** Exercise instructions **
Lines with "dashboard": pull these out of the listing below.

** Available records **
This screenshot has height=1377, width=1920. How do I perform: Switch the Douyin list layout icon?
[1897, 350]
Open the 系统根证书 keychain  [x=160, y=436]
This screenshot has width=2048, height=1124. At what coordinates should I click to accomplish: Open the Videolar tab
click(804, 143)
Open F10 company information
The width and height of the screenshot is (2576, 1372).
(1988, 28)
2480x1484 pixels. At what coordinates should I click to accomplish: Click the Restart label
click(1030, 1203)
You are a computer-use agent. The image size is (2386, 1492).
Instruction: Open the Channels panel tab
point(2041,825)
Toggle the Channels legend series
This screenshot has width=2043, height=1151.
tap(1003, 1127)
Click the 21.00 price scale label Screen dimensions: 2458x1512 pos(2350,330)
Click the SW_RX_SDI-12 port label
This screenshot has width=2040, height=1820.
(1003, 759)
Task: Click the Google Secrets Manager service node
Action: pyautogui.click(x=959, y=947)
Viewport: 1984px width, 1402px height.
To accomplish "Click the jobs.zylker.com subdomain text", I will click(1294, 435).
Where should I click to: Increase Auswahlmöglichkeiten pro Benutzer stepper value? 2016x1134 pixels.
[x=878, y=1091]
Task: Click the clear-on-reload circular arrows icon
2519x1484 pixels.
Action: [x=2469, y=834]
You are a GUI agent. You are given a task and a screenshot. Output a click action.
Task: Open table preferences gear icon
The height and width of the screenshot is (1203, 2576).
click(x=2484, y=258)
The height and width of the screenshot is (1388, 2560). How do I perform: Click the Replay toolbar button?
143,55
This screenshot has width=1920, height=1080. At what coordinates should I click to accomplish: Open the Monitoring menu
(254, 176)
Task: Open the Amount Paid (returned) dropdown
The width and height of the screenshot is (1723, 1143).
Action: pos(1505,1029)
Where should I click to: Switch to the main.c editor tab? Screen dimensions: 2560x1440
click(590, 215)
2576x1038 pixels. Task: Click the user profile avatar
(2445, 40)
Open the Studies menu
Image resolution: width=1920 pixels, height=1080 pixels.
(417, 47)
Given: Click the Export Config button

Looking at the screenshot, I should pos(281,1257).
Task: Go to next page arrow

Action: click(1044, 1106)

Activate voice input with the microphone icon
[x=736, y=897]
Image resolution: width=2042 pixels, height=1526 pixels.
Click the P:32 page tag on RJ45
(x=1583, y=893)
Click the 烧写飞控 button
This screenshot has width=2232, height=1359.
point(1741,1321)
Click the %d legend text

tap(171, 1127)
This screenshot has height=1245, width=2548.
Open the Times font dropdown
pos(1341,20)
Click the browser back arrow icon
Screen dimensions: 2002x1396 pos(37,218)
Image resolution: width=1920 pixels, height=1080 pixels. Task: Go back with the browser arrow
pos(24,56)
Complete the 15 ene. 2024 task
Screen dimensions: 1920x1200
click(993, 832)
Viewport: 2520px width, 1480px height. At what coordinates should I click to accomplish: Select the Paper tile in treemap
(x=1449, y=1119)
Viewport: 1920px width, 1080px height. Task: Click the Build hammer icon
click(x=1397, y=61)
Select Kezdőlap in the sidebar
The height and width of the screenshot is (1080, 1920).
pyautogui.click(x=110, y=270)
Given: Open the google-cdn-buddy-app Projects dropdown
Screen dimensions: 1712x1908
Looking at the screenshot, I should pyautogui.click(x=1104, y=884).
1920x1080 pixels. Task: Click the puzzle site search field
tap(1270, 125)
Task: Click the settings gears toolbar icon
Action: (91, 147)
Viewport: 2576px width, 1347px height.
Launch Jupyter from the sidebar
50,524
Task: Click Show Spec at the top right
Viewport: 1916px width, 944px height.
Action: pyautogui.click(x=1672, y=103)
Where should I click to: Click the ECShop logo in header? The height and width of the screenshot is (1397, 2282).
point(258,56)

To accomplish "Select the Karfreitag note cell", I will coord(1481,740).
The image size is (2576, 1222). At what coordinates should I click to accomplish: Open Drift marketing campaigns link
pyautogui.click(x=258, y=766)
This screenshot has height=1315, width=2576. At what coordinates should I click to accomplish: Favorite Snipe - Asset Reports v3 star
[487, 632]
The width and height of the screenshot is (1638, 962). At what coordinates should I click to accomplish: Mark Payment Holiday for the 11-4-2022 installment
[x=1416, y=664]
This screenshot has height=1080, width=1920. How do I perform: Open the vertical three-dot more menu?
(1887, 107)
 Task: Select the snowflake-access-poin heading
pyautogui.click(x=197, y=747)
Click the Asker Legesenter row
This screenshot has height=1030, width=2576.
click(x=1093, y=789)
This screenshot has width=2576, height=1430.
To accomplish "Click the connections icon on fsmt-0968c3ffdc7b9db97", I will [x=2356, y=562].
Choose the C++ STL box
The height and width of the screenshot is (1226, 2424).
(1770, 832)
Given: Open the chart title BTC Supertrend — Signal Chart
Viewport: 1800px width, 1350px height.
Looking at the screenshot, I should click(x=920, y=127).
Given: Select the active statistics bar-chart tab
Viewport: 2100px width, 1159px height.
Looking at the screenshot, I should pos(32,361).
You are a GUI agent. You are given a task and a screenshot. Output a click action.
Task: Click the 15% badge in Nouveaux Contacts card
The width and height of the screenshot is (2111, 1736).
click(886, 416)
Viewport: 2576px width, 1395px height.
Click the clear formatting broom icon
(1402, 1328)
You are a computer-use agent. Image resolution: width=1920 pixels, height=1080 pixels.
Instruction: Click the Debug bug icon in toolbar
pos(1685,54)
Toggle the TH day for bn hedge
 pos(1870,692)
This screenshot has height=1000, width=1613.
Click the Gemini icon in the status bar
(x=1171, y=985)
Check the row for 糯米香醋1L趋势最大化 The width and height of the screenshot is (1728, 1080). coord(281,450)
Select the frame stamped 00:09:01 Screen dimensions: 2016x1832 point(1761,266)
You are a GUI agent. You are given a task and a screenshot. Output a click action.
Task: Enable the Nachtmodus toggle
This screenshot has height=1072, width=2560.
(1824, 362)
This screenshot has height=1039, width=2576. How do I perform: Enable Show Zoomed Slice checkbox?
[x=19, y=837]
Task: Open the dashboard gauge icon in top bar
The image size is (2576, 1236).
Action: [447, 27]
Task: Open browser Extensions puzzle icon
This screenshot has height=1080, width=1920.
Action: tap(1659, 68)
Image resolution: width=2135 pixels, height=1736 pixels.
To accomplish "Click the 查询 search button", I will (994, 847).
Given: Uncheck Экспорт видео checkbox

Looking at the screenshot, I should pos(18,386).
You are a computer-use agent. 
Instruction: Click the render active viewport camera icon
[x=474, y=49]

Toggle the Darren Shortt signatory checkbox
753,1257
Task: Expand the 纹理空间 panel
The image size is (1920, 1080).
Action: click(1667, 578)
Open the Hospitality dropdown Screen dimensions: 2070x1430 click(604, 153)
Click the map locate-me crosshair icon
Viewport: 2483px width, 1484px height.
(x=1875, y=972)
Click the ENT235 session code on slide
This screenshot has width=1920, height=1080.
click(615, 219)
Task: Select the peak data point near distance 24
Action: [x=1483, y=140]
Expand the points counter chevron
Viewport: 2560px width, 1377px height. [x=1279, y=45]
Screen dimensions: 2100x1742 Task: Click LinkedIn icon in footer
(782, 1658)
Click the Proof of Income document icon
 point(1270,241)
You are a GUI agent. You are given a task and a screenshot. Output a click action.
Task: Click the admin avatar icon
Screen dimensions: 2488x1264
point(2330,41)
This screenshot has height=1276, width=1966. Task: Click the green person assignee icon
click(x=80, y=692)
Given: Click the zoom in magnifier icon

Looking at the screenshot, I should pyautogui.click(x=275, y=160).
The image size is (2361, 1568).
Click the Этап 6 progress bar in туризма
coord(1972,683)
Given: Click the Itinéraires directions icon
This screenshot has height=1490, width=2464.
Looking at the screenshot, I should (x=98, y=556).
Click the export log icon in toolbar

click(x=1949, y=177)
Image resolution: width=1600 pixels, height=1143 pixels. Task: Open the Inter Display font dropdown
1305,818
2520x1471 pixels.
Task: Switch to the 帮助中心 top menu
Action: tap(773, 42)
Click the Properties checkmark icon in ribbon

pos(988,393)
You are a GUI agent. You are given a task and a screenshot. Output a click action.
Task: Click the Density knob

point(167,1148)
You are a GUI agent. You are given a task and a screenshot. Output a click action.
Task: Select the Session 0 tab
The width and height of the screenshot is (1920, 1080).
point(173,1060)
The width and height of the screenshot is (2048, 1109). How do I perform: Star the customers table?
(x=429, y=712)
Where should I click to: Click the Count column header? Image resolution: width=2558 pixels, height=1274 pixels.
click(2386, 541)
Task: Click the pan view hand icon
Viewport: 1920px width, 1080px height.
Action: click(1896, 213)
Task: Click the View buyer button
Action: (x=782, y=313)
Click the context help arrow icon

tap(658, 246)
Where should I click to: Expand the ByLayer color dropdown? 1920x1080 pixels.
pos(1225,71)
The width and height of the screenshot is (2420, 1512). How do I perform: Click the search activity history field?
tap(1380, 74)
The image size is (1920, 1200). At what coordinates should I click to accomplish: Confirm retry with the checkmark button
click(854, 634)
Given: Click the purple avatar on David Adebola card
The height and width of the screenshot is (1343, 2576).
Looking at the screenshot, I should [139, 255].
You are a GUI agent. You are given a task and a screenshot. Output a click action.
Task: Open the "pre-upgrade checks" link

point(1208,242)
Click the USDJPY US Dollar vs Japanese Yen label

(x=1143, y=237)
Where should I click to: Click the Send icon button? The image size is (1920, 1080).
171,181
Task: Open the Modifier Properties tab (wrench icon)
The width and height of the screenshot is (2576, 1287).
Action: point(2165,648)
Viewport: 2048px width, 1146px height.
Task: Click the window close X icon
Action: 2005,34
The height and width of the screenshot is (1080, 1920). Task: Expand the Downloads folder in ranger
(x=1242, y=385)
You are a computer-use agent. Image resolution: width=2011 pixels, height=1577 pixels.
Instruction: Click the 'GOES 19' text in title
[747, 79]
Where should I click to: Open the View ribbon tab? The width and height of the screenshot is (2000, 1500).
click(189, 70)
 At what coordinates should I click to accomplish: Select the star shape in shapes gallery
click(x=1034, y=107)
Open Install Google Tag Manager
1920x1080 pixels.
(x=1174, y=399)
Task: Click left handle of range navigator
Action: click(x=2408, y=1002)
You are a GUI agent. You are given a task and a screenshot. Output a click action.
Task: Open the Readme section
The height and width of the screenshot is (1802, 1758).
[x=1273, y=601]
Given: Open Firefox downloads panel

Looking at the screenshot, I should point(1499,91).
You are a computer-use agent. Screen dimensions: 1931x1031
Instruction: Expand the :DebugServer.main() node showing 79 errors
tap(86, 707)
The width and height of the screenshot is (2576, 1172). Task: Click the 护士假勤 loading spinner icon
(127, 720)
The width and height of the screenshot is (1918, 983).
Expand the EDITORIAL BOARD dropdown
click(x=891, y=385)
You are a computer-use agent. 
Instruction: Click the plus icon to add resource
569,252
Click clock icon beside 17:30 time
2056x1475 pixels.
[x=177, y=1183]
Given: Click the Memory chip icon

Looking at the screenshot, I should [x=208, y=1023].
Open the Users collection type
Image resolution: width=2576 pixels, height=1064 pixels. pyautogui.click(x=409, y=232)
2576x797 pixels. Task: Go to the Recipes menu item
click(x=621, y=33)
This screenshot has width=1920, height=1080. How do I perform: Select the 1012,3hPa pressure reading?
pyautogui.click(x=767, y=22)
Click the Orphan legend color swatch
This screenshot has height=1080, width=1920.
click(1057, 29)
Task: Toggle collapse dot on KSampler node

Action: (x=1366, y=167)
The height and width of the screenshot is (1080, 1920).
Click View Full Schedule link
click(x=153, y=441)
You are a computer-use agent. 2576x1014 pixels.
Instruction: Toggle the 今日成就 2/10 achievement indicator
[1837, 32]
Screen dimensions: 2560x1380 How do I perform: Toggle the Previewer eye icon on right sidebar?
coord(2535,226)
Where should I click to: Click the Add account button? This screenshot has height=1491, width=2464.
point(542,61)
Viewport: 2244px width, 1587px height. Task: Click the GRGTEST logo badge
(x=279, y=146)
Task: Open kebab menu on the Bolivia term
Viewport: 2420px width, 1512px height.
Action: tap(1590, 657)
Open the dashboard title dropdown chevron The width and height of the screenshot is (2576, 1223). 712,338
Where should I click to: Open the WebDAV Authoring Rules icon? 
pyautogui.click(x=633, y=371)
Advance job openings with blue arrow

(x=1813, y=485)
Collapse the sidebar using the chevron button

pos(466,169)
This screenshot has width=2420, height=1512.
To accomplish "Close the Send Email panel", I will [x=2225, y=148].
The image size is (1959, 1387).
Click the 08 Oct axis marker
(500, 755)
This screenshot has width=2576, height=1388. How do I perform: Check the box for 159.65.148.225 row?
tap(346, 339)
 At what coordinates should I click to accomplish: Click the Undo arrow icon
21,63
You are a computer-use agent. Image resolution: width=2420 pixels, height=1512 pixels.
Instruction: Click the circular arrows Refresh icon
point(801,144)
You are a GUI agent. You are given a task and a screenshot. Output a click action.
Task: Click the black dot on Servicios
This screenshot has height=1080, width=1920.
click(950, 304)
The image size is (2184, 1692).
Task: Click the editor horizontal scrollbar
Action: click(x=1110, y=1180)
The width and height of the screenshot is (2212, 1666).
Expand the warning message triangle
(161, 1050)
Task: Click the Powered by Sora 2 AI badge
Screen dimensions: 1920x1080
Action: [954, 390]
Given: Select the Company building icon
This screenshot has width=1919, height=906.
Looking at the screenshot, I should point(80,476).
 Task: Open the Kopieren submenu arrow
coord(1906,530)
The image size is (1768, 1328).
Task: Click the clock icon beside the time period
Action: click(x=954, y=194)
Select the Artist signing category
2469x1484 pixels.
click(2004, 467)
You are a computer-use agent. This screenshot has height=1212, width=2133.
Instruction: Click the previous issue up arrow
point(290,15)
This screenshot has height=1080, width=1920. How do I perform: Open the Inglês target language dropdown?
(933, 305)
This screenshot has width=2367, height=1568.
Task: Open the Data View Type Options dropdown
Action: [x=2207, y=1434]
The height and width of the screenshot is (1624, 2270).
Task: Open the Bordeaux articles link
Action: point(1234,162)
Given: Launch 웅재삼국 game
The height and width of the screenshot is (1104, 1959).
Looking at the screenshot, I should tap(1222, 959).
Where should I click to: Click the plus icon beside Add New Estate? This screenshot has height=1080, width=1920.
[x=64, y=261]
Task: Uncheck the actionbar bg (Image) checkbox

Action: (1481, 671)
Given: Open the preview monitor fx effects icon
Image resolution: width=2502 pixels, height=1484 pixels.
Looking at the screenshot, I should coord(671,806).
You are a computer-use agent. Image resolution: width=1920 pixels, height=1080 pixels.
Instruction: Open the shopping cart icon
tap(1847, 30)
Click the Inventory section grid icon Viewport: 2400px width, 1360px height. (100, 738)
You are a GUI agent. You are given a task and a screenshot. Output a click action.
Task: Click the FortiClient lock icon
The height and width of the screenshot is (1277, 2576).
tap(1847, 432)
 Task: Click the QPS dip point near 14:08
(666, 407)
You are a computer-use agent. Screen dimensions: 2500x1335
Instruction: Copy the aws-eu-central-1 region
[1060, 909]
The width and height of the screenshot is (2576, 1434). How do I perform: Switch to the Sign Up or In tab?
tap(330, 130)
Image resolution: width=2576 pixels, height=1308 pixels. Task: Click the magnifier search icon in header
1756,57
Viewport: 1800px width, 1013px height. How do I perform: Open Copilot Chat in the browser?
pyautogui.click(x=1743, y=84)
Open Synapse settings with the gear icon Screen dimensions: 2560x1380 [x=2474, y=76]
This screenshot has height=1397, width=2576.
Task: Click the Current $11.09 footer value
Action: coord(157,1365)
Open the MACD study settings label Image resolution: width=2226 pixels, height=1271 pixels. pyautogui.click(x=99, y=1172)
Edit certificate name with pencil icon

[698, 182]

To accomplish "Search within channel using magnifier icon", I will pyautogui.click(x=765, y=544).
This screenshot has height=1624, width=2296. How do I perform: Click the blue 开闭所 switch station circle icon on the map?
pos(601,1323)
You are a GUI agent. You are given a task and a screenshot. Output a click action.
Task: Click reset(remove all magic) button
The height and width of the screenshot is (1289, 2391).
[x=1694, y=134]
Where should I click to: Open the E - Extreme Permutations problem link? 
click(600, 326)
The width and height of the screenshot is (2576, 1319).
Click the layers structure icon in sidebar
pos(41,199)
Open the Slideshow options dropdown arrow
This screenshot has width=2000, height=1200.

** The answer **
Task: Open the dashboard gauge icon in top bar
Open the dashboard title dropdown chevron The width and height of the screenshot is (2576, 1223). 712,338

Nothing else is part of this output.